Мэтью Баун: Произведения Перова – это произведения искусства, а то, что говорили про Перова в какой-то советской школе когда-то, к искусству никакого отношения не имеет.



Елена Фанайлова: Я бы хотела сейчас Юлию Кисину послушать, в частности, по поводу советского художественного образования, которое вроде бы все время говорило нам о реализме… Оно действительно нас научило реализму или отвращению к нему, или, наоборот, дало нам какую-то оптику, которая заставляет нас искать реальность за этими мифологическими жизнеподобными образами?




Юлия Кисина

Юлия Кисина: В советской художественной школе была навязана какая-то очень определенная визуальная риторика, которая шла частично от русских реалистов, частично от импрессионистов. Но если кто-то пытался сделать что-нибудь нереалистическое, ну, например, кто-нибудь в этой художественной школе заикался о Пикассо, о котором говорила Катя, нам просто отрубали руки.

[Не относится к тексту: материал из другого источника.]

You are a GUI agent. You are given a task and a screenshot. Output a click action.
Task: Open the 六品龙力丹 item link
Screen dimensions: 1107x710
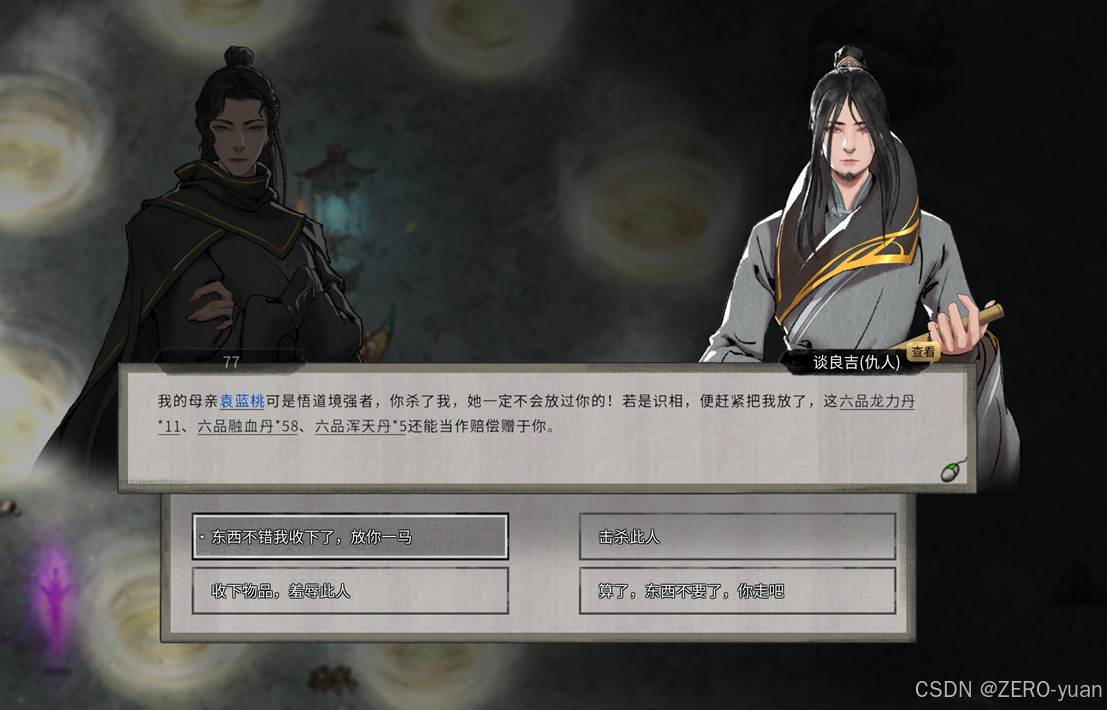coord(877,401)
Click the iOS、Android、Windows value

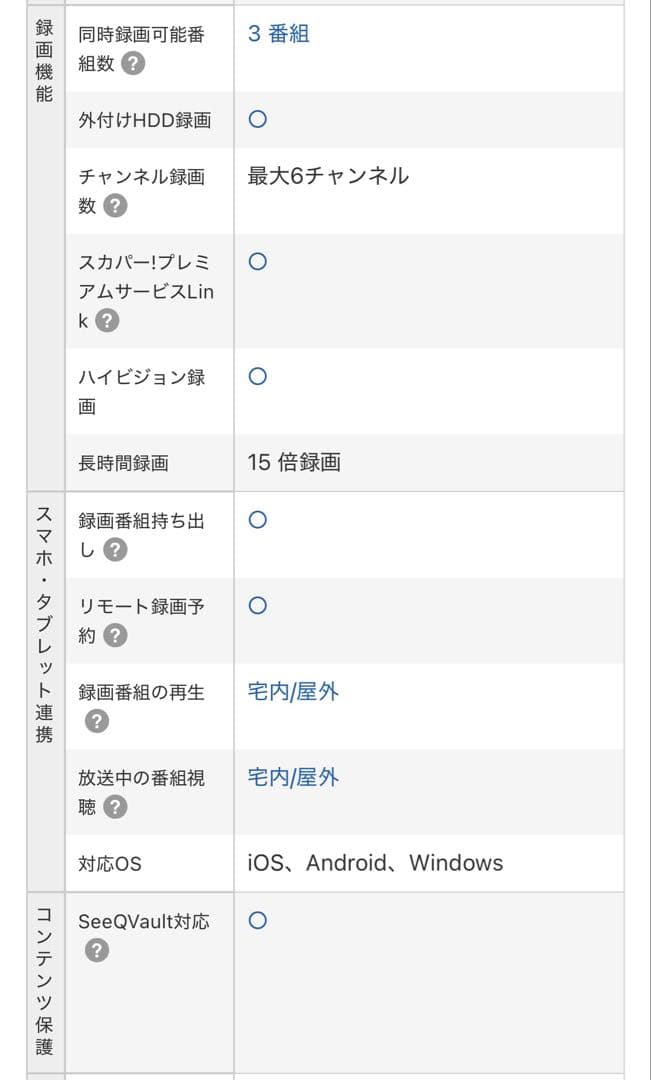click(375, 863)
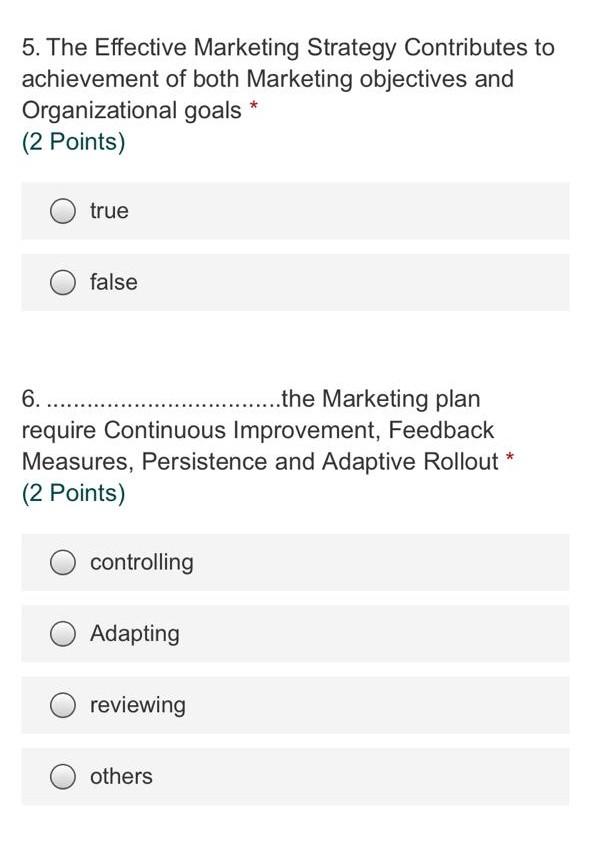The height and width of the screenshot is (852, 591).
Task: Select the "false" radio button for question 5
Action: (63, 282)
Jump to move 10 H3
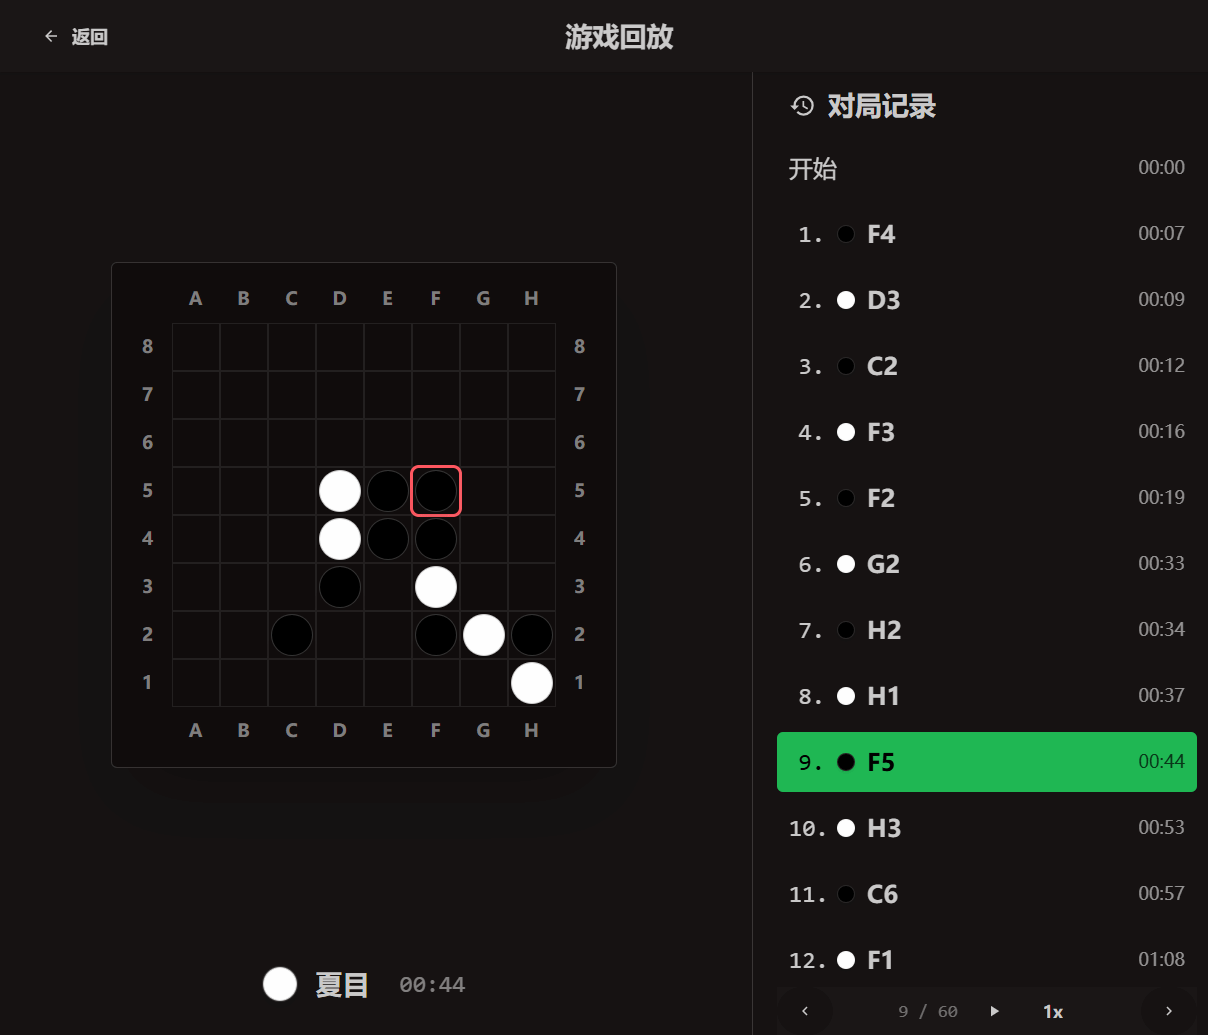Image resolution: width=1208 pixels, height=1035 pixels. (x=986, y=828)
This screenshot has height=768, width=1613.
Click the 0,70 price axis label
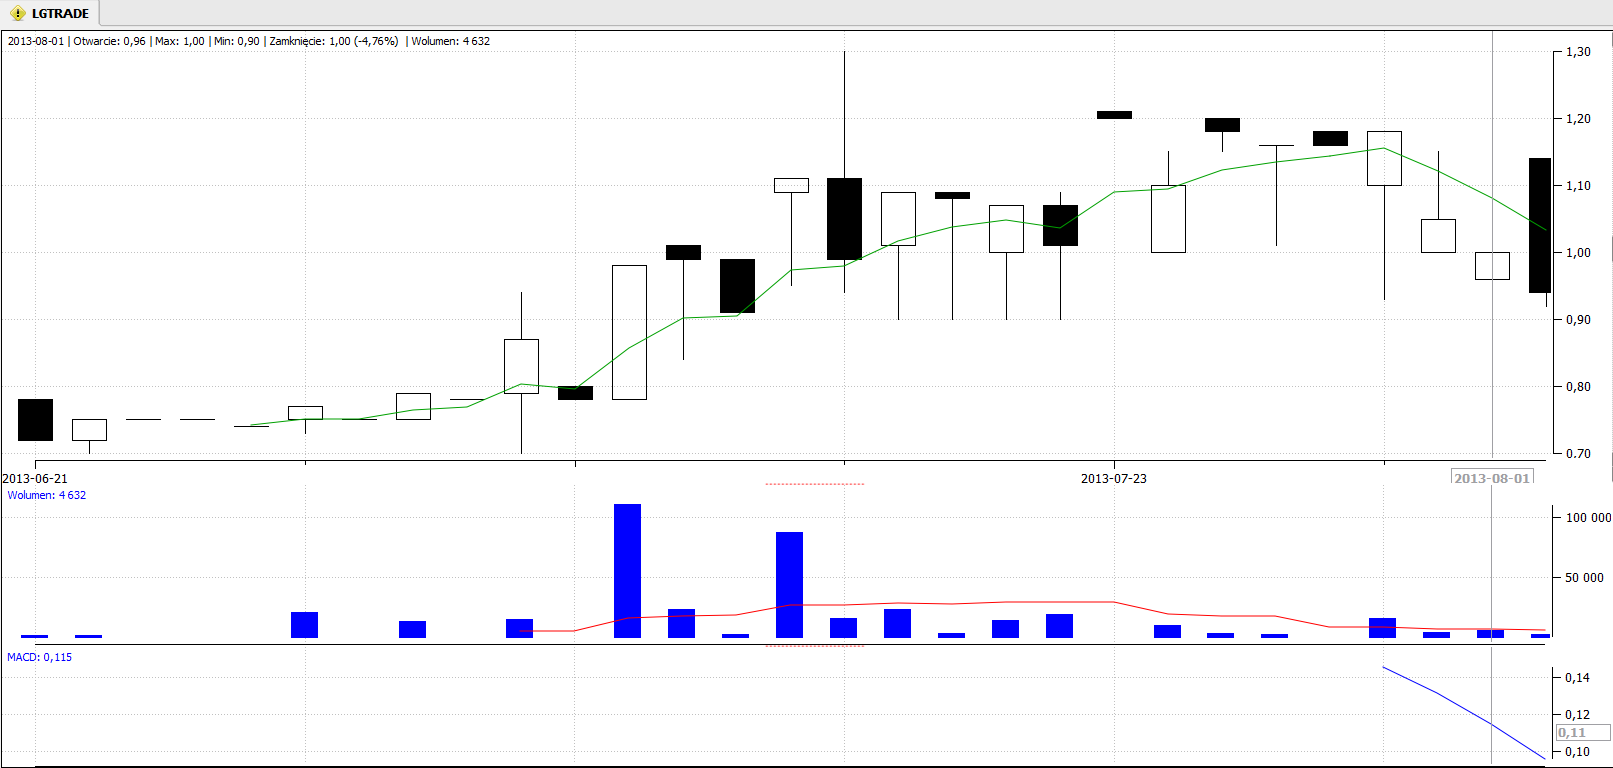tap(1578, 454)
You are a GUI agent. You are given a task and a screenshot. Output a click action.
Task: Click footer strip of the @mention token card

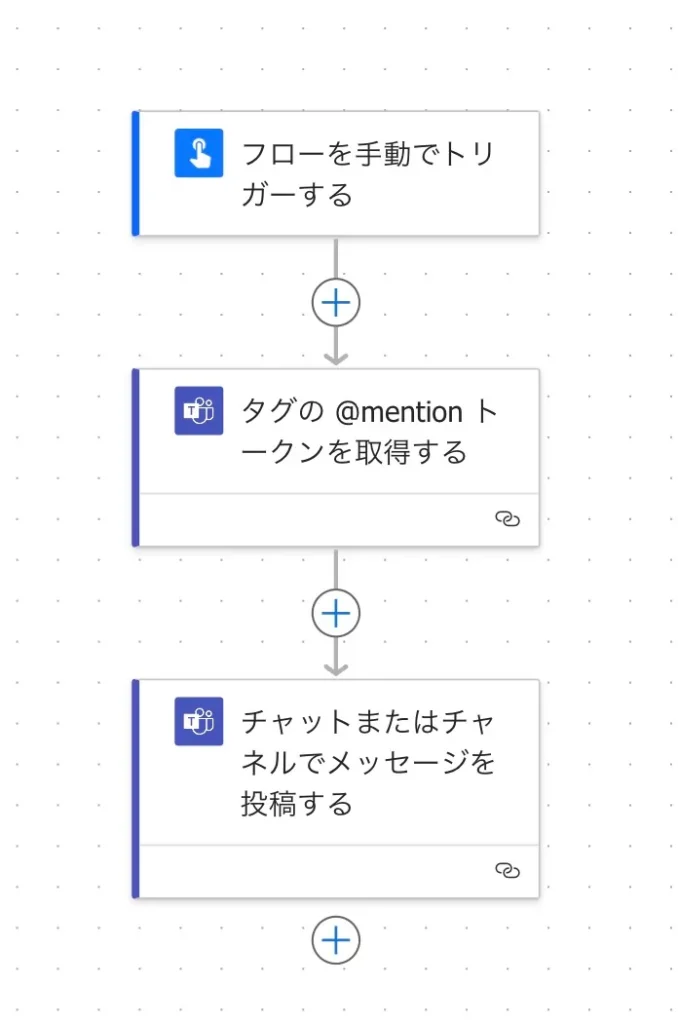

С другой стороны, мы должны были заниматься всякими штудиями, копиями и так далее. Для нас, например, итальянский Ренессанс… тот же Микеланджело был русским художником, в какой-то момент мы узнали, что это итальянский Ренессанс. Но вообще-то мы абсолютно были убеждены, что это наш русский художник. Мы настолько к этому привыкли, что когда я в какой-то момент оказалась на Западе и первый раз увидела западное искусство, мне показалось, что в этот момент у меня произошла культурная дефлорация.



Елена Фанайлова: Давайте поговорим уже серьезно о том, где же на самом деле проходит водораздел. Ведь, действительно, жизнеподобия крайне много. Реализмом можно называть все, что угодно, мы сами перечислили – магический реализм, социалистический реализм, критический реализм. Мы хотим правды от искусства или мы хотим «нас возвышающего обмана» и тогда нам никакой реализм вообще-то и не нужен, или зачем-то нам все-таки нужен реализм в картинах, мы должны что-то узнавать? Что?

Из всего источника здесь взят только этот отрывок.